▸ Qué harás:
(1) Devuelve, sin cambiar nada, el pasaje del texto sobre el liderazgo ineficiente que va entre "Por: Gabriela Avendaño" y "del servicio público.", ambos incluidos.
(2) Responde estas preguntas sobre el texto acerca del liderazgo ineficiente:
(a) ¿Cómo se llama el consultor cuyo artículo se cita?
(b) Según el texto, ¿qué efectos tiene la ineficiencia en el liderazgo además de costar dinero?
(c) ¿Qué consecuencia aparece como primer punto de la lista?

Por: Gabriela Avendaño
Desde que leí el artículo del consultor Ricardo Gaibor —quien advertía que “mantener a líderes ineficientes es el lujo más caro de una empresa”— no he dejado de pensar que esa reflexión es aún más urgente en la vida pública. La ineficiencia en el liderazgo no solo cuesta dinero: erosiona la cultura organizativa y destruye la confianza ciudadana. Gaibor desgrana las consecuencias en el mundo empresarial y resultan inquietantemente familiares en la política:
- Alta rotación de personal. “Los colaboradores talentosos no abandonan empresas, abandonan líderes”. Lo mismo ocurre en los gobiernos: los servidores públicos capaces no renuncian a suvocación, sino a jefaturas que no escuchan ni comprenden la misión del servicio público.

▸ Entradas del conjunto:
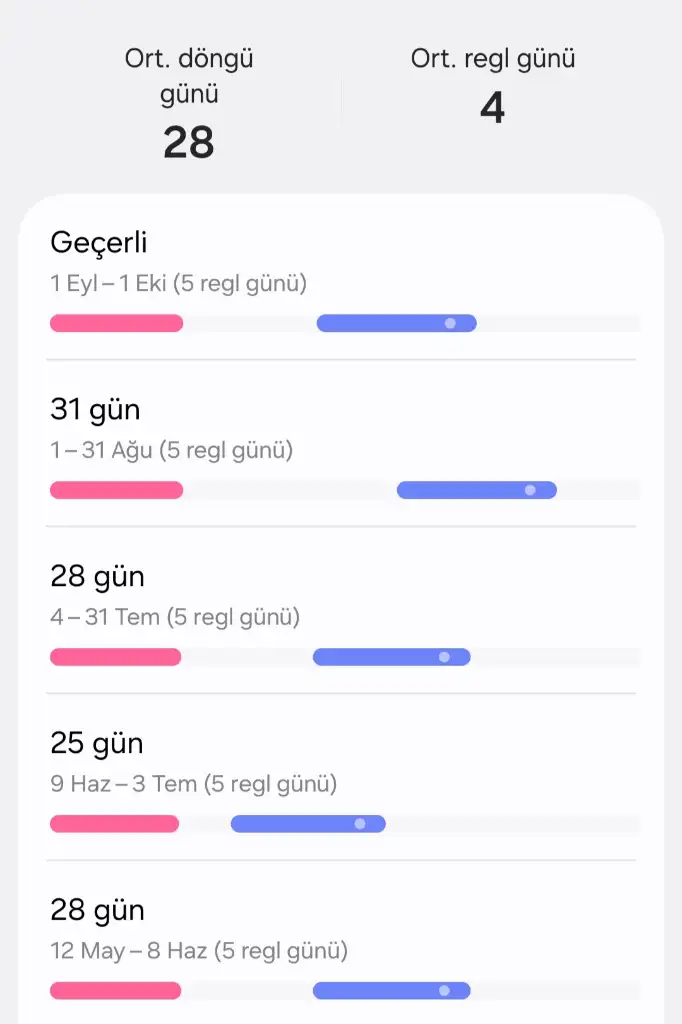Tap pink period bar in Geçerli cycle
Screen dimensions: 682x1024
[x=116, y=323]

==

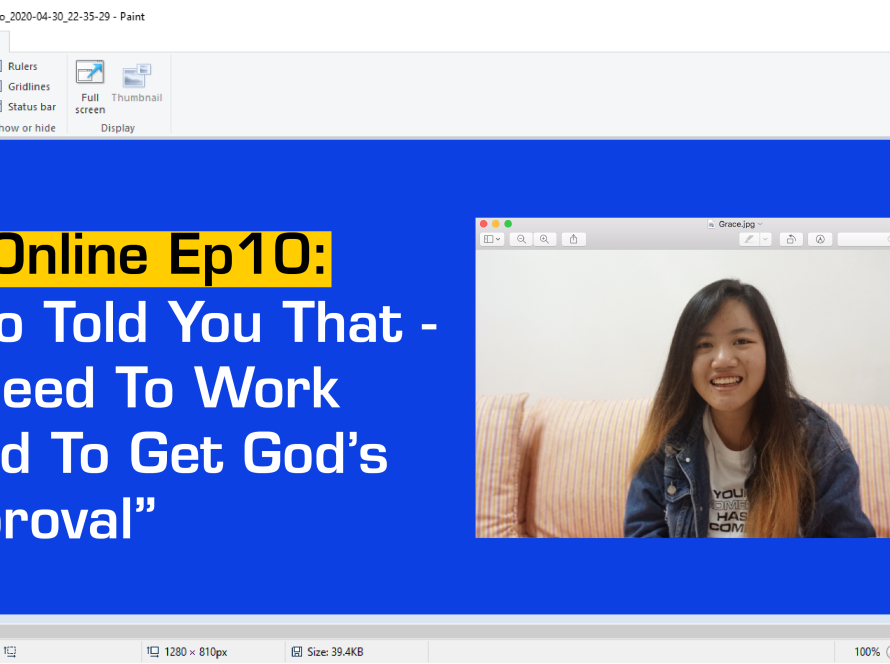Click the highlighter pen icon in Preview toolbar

--

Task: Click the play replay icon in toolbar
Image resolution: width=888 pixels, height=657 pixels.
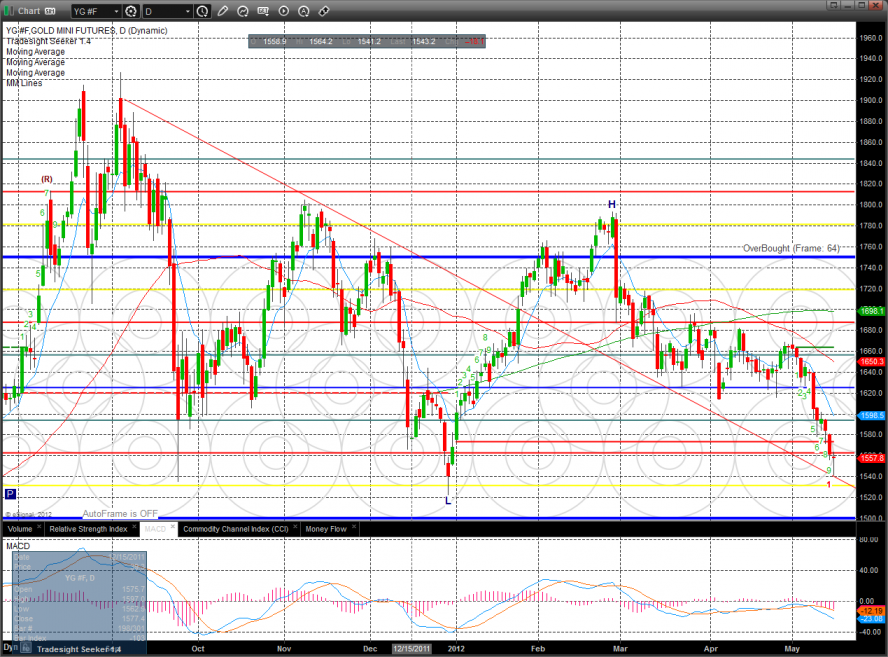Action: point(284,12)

▸ Lista de soluciones:
(1)
Por: Gabriela Avendaño
Desde que leí el artículo del consultor Ricardo Gaibor —quien advertía que “mantener a líderes ineficientes es el lujo más caro de una empresa”— no he dejado de pensar que esa reflexión es aún más urgente en la vida pública. La ineficiencia en el liderazgo no solo cuesta dinero: erosiona la cultura organizativa y destruye la confianza ciudadana. Gaibor desgrana las consecuencias en el mundo empresarial y resultan inquietantemente familiares en la política:
- Alta rotación de personal. “Los colaboradores talentosos no abandonan empresas, abandonan líderes”. Lo mismo ocurre en los gobiernos: los servidores públicos capaces no renuncian a suvocación, sino a jefaturas que no escuchan ni comprenden la misión del servicio público.

(2)
(a) Ricardo Gaibor.
(b) Erosiona la cultura organizativa y destruye la confianza ciudadana.
(c) La alta rotación de personal.